Rize yöre mimarisinin diğer unsurları su değirmenleri ve akarsuların üzerine kurulmuş, kesme taştan yapılmış köprülerdir. Her iki tür yapının da temel yapı malzemesi kesme taştır. Değirmenler, akarsu taşkınlarından korunabilsinler diye, suyun geldiği tarafta büyükçe bir kayanın dibinde inşa edilirler. Taş köprülerin ayakları sağlam temel üzerine inşa edilir. Taş köprüler, köprüyü akıntıdan kormak için büyükçe bir kayaya bitişik yapılır. Pek çok su değirmeni, bir taş köprünün yanında inşa edilmiştir. Bunun nedeni de köprü ayaklarında kullanılan dolgu kayalarının değirmene siper olarak kullanılmak istenmesidir.

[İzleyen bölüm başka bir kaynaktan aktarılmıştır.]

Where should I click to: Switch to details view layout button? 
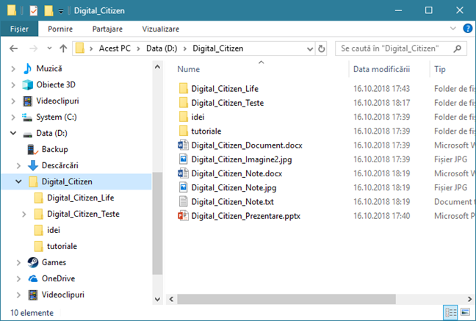point(450,313)
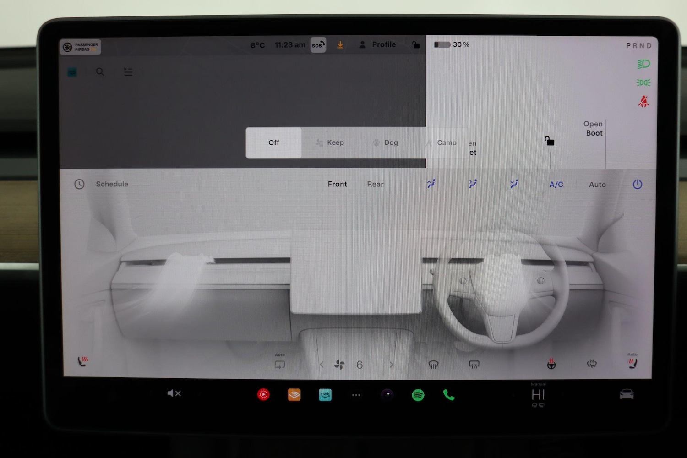
Task: Adjust the HI temperature control
Action: pos(538,395)
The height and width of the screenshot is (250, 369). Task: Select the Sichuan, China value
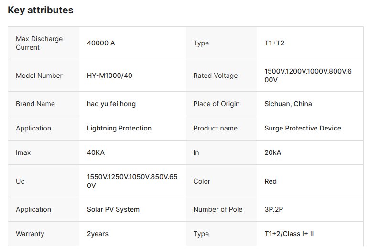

Değirmenler yöre kültüründe önemi bir yere sahiptir. Sadece mısır öğütmek için kullanılmamışlardır. Mısır ve mısır unu yöre mutfağının en önemli malzemesi olduğu dönemlerde her hane mısır hasadından sonra kurumuş ve tanelenmiş mısırlarını una çevirmek için değirmenlere giderdi. Değirmenlere herkes ihtiyaç duyduğu için, gece geç saatlerde veya sabahın erken saatlerinde değirmene giderlerdi. Değirmenlerde sıra olurdu. Bütün gün sıra bekleyenler olurdu. Sıra bekleyen kişiler ensanda sohbet eder, köy ve mahalle ile ilgili bilgi alış-verişi yaparlar. Bu bakımdan değirmenler önemli bir sosyal ortam işlevi görürlerdi.